Empati diyorlar hani, kendinizi karşınızdakinin yerine koyup ne yaşadığını, ne hissettiğini anlamaya çalışırsınız. Hayal edelim şimdi:
Orta sınıf bir ailenin ortalamanın üzerinde başarılı bir çocuğu olarak eğitim fakültesini kazandınız. Yüzdelik sıralamada ilk onlardasınız yani. Döktüğünüz ter, ödenen dershane paraları helal oldu size, fakülteye kayıt oldunuz. Harç, yurt, yeme, içme, kitap, ulaşım maliyetleri için binlerce lira daha ödedi aileniz. Çocuğu öğretmen olacak sonuçta. Alan ve meslek dersleri aldınız, okullarda staj yaptınız, bitirme tezi yazdınız ve mezun oldunuz. Diplomanız size “öğretmen” olduğunuzu söylemekte. Oysa değilsiniz. KPSS denen engel dikilir karşınıza. Beden eğitimi, İngilizce ya da müzik öğretmenliğini birincilikle bitirmiş olsanız da fark etmez. Tapu kadastrocu ya da ebe olmak isteyenle aynı soruların sorulduğu, alanınızla ilgisiz bir konular üzerinden yüz binlerle yarışmanız gerekiyor. Haydi yine dershaneye. Kahrolası barajı aştınız diyelim, bakalım sizden kaç kişiyi alacaklar. Yalnız sizinle aynı sınıftan aynı yılda mezun olan 50 kişi varken yıllardır atama bekleyen onbinler arasından 2 ya da 20 kişi alınacaktır. Boynunuz bükülür, kadroyu geçer sözleşmeye bile razı olursunuz. İl, ilçe, bucak, mecra demeden tercih yaparsınız. Kendinizi mevsimlik ve ikinci sınıf hissettirecek, öğrencilerin gözündeki statünüzü “nöbetçi” düzeyine indirecek bir statüye razı olursunuz. Yolluk alamazsınız, yine ailenize borçlanırsınız. Zaten maaşınız da zamanında yatmayacak, ek dersinizden SSK kesintisi yapılacaktır. Amirinizin iki dudağı arasındaki sözleşmeniz her türlü angarya ve eziyeti sineye çektirir. Eş durumu ve diğer özürlerle tayin hakkı da tanınmaz size. İhtiyaç olduğu sürece çakılısınızdır. Ne evlenebilir, ne de ailenize kavuşabilirsiniz. On yıl da çalışsanız yükselemezsiniz, stajyerliğe bile sayılmaz hizmetiniz.
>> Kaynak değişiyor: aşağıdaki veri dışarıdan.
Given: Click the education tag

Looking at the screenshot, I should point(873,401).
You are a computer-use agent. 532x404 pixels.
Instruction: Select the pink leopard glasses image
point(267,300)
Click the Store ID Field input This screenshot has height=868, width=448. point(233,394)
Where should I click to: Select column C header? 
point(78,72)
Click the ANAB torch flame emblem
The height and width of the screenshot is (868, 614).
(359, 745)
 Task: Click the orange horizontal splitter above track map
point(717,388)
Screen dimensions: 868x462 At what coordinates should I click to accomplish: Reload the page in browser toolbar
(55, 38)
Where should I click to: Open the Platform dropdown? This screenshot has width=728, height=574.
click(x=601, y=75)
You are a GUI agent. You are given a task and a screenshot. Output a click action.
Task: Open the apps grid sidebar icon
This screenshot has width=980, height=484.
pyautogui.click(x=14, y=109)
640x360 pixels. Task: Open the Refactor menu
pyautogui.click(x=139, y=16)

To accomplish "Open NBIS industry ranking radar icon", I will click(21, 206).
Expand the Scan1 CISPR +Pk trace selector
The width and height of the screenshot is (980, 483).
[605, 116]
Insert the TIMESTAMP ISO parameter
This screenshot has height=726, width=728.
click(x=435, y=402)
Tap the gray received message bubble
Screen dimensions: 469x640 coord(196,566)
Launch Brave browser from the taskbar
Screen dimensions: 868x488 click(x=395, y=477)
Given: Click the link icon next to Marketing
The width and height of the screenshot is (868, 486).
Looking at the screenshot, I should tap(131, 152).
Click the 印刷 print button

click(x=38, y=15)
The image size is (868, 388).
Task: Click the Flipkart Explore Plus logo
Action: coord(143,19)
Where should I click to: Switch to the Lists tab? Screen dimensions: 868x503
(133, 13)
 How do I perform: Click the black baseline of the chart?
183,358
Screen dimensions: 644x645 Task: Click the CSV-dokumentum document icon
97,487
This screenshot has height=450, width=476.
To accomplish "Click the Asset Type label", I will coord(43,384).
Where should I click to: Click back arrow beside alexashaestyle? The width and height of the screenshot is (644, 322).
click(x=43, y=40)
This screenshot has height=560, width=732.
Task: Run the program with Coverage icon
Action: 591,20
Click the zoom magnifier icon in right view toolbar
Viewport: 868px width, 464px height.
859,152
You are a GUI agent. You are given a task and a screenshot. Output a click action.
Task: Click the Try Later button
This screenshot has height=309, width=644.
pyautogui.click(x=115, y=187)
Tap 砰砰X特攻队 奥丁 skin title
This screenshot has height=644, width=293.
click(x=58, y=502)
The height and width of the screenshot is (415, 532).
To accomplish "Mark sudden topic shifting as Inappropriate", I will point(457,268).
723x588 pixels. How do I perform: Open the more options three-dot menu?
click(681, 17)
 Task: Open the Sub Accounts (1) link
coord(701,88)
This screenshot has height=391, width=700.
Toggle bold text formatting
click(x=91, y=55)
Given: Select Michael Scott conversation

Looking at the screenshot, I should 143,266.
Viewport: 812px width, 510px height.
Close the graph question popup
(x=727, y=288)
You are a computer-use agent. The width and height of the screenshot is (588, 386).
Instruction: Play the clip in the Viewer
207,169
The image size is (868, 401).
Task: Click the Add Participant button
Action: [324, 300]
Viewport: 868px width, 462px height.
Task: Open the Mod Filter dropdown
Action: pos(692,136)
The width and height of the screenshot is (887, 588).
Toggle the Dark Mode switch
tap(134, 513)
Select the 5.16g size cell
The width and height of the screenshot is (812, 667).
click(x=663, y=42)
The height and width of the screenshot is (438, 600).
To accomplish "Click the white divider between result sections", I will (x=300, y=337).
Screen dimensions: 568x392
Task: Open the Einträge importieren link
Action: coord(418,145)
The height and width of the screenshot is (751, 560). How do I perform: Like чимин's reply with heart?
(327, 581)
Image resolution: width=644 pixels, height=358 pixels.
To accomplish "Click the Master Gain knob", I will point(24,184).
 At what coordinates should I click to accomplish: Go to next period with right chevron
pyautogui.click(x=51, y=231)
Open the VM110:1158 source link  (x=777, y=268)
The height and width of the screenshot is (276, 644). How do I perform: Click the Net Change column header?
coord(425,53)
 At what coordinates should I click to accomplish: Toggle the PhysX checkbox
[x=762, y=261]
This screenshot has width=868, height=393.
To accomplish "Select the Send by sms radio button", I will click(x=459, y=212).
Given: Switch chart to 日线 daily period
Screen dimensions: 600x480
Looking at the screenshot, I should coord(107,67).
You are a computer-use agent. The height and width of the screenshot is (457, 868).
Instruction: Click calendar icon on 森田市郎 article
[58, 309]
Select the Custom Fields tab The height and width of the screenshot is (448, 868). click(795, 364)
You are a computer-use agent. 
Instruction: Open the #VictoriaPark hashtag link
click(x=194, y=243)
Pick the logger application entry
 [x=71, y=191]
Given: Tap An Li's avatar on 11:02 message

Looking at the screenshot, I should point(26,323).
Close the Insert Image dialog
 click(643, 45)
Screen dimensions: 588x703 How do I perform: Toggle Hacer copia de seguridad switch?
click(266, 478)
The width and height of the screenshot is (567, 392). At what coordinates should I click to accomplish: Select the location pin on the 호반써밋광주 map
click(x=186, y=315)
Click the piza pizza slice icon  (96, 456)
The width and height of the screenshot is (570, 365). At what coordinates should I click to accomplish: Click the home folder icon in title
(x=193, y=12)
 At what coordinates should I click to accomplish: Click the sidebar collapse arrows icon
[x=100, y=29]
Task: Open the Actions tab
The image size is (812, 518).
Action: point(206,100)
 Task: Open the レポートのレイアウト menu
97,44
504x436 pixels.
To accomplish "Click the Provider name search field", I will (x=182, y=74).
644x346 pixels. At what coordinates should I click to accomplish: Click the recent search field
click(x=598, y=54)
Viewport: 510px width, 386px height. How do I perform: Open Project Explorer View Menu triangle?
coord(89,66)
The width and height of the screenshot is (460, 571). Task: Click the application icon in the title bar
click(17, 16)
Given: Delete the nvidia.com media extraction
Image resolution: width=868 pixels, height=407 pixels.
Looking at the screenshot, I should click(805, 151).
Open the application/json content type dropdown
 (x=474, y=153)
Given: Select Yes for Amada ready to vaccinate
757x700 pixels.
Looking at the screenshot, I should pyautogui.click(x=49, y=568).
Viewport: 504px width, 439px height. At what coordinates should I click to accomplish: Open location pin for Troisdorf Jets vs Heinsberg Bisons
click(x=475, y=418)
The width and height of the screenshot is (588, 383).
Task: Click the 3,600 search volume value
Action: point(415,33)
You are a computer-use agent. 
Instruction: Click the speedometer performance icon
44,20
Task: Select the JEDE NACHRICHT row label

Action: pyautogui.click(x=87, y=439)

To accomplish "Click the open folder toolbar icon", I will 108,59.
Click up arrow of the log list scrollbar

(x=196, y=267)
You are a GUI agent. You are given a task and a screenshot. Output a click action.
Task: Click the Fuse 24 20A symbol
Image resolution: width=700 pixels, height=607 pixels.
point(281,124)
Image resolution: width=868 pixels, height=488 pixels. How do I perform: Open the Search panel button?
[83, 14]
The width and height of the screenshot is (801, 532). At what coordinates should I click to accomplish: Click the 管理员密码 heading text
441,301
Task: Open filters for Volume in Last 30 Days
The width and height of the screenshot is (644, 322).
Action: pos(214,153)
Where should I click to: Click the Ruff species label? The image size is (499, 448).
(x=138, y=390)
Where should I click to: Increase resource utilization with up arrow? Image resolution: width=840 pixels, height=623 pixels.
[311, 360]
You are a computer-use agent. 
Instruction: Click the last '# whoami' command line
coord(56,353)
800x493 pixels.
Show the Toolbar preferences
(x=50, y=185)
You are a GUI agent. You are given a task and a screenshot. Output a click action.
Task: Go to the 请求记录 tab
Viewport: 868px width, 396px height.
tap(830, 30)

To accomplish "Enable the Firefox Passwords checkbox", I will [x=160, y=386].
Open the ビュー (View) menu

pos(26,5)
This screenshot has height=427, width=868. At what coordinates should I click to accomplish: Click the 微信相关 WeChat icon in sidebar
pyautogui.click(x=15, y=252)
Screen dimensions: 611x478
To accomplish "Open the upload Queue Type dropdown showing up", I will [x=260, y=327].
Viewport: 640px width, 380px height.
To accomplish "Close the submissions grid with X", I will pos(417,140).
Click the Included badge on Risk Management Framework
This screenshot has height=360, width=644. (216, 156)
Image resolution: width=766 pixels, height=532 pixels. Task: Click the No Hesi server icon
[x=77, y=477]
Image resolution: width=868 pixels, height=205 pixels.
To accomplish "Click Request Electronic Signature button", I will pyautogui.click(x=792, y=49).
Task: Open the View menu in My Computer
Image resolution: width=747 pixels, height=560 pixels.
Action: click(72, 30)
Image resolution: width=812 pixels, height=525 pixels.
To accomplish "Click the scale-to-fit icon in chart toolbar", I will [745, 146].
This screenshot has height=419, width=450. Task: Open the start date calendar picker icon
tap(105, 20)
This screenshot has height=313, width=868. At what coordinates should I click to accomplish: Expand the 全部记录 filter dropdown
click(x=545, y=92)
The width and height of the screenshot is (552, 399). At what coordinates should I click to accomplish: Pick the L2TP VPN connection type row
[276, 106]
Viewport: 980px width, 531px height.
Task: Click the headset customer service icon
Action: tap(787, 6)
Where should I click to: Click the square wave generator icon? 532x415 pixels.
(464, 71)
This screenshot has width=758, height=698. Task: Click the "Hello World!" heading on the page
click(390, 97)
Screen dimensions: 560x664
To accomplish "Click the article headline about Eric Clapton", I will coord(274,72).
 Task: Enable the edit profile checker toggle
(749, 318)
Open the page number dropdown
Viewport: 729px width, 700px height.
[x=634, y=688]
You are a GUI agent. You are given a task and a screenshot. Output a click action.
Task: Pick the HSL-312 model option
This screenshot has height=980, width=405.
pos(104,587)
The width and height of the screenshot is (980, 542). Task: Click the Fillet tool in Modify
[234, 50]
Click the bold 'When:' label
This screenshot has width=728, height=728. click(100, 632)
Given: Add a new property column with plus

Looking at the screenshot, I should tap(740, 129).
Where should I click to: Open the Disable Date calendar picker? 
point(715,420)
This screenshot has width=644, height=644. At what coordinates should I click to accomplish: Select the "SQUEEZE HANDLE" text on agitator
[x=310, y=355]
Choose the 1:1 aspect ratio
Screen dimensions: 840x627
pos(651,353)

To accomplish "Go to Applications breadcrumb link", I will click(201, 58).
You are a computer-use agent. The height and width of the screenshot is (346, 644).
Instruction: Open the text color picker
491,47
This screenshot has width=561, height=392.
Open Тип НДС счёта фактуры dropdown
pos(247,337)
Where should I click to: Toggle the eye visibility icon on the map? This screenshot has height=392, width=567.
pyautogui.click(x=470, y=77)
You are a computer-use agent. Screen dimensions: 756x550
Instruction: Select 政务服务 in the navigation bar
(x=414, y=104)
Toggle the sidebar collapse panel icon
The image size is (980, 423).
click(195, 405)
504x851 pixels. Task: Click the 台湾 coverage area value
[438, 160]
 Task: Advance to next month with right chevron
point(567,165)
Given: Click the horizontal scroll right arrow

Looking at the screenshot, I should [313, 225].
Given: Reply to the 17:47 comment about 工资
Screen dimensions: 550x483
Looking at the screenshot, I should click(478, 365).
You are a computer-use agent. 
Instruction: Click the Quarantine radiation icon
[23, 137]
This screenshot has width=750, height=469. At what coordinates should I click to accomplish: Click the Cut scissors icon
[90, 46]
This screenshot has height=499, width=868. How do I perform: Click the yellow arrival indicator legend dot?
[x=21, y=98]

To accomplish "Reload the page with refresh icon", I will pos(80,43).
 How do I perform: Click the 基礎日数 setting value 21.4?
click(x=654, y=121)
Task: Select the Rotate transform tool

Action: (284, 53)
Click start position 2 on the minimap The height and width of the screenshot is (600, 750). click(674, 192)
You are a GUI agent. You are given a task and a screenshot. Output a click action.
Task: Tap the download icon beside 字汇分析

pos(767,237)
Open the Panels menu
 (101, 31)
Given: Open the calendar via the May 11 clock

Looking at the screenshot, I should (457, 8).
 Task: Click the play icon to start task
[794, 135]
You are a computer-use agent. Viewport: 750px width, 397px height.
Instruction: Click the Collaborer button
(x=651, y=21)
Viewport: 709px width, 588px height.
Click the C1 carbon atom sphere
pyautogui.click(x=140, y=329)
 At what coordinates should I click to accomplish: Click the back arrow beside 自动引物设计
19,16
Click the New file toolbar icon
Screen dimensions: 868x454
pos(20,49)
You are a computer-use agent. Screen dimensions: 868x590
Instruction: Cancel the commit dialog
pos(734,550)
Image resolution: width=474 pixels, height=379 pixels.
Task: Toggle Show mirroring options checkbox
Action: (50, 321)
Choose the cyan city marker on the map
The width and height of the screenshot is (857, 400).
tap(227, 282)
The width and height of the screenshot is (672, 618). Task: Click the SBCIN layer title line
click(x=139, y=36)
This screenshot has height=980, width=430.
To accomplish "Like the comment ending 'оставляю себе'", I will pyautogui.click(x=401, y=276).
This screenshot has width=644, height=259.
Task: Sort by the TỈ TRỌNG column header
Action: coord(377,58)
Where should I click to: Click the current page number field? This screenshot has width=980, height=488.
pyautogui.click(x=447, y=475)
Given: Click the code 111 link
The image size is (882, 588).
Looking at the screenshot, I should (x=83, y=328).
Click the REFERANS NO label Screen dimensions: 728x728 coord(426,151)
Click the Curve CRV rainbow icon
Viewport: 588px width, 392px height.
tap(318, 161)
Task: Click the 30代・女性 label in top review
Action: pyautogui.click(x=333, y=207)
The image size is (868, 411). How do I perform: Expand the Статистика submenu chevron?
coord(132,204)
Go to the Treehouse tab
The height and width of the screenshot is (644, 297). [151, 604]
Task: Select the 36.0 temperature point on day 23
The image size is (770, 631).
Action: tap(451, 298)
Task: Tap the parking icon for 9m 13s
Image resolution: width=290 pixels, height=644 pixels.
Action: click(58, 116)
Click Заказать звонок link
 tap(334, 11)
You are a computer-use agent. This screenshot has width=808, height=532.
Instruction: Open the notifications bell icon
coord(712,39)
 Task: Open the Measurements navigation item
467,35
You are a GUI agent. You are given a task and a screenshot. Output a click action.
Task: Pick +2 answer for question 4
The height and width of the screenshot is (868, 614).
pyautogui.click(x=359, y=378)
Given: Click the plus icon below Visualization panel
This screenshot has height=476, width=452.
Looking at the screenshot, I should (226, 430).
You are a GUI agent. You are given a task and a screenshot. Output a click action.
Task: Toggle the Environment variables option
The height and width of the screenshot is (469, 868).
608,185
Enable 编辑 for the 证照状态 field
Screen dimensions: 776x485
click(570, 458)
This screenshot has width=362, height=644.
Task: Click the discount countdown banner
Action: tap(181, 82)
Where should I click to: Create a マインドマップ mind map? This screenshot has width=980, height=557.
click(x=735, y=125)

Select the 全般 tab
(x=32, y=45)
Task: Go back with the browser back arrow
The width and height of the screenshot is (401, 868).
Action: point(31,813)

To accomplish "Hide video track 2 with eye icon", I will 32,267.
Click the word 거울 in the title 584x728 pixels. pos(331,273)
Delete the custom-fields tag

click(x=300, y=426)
Kredi başvurularınız bile onaylanmaz bu “geçici ayıp” yüzünden. Eş, çocuk, doğum, evlilik yardımları da yoktur. Yoksunuz, hiçsiniz yani.
Bu size nasıl hissettirdi kendinizi? Sizi ve ailenizi sınavdan sınava, masraftan masrafa sürükleyen öğretmen olma hayali size bir meslek değil, bir utanç ve usanç olarak dönse ne hissedersiniz? İşte biz öyle hissediyoruz. Aynı sınıfları, aynı teneffüsü paylaştığım sözleşmeli meslektaşlarımın gözlerine bakınca kahrolmaktayım. Bir tanesi “öğrencilerim bilmesin istiyorum” demişti. Sanki bu ayıbın sahibi kendisiymiş gibi.. Çünkü bu ayıp, onu daha az öğretici kılacaktı; belki haklıydı da.. Veliler de öğretmen seçiyor bugün, çünkü amele pazarına düştü onurumuz ne yazık ki. Sistemin ve onu kurgulayanların ayıbı boynumuzu bükmesin artık!
Şimdi taraflar masada. Sendikalar ve hükümet hazretleri. Benzer makam araçlarıyla gelip, şık takım elbiseleriyle aynı deri koltuklara kuruldular. Ben vicdan diliyorum artık. Neslimizi yetiştirecek bu eğitim ordusuna edilen zulüm son bulsun! Kadrolarımızı verin, ya da üzerinde “öğretmendir” yazan diplomalarımızı alın. Buçuklu zamlar sizin olsun!